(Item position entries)
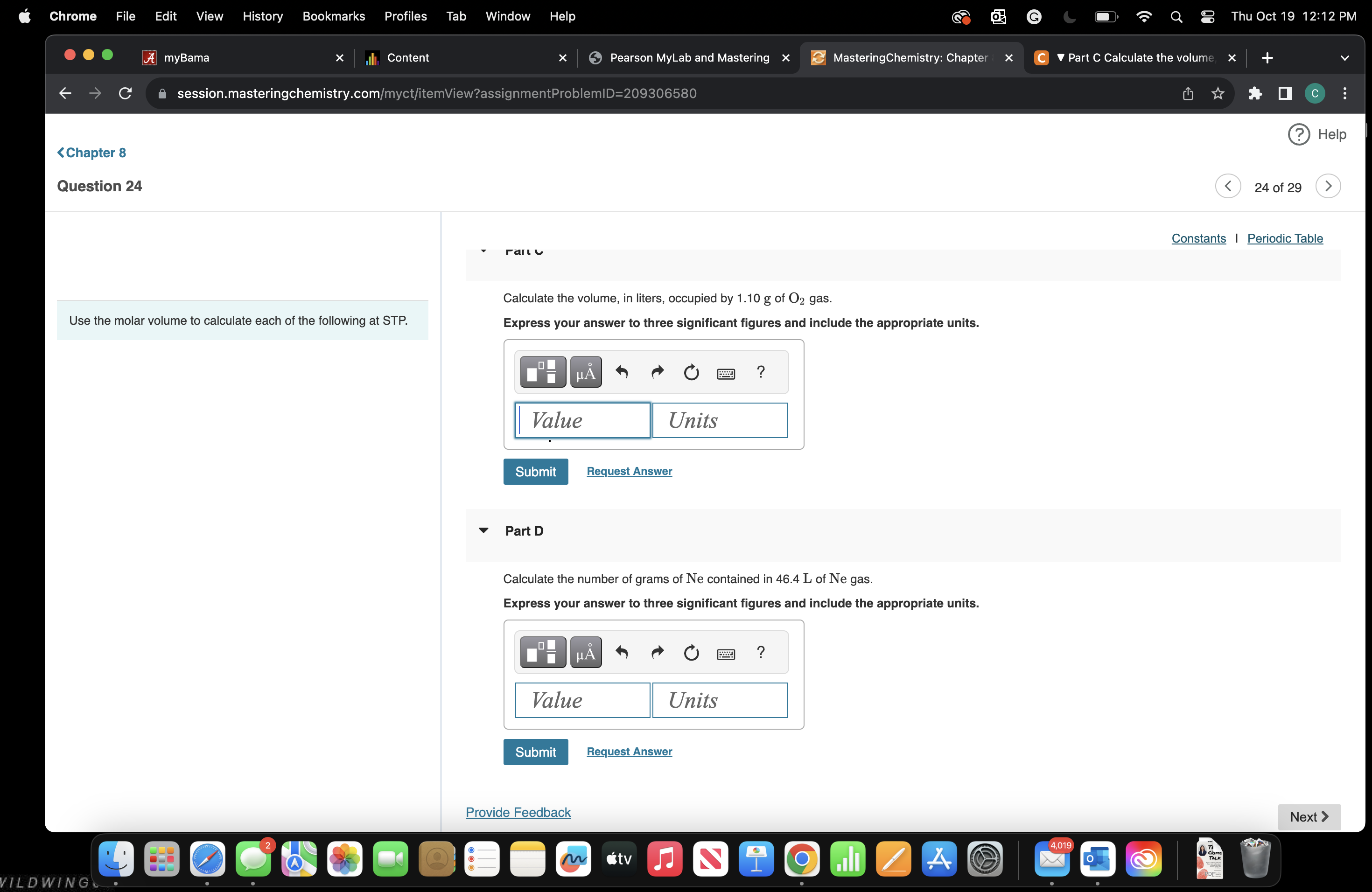The height and width of the screenshot is (892, 1372).
Task: Go to the previous question arrow
Action: coord(1227,186)
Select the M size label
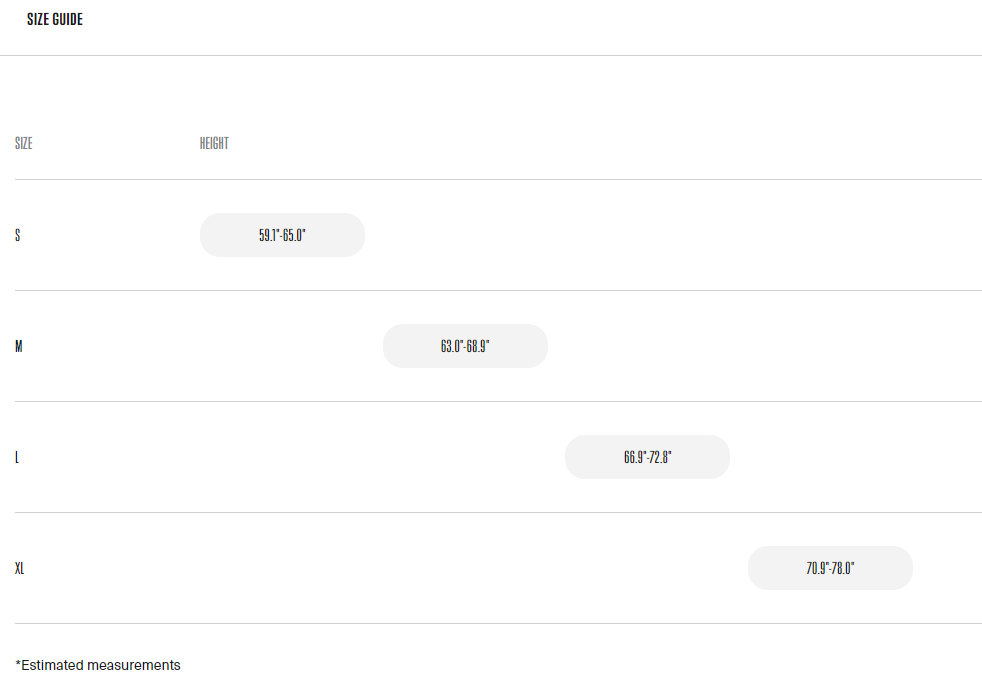The width and height of the screenshot is (982, 678). [19, 347]
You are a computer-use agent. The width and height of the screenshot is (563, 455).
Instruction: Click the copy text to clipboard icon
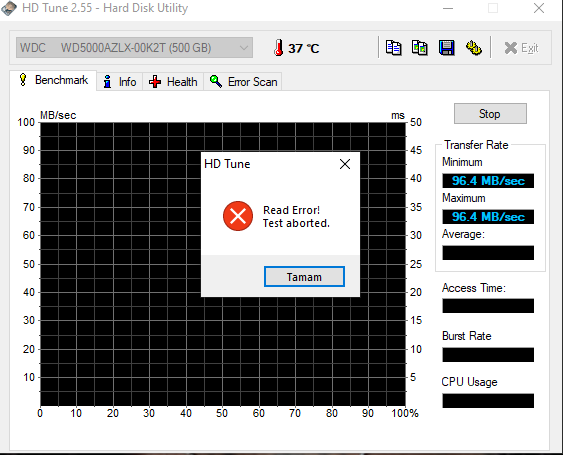click(394, 48)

Brief = Return, unchanged, the lines from the one containing "You are a computer-use" through the end of the items, omitting the pictures.

Exercise response =
You are a computer-use agent. The width and height of the screenshot is (563, 455).
Instruction: Click the copy text to clipboard icon
click(394, 48)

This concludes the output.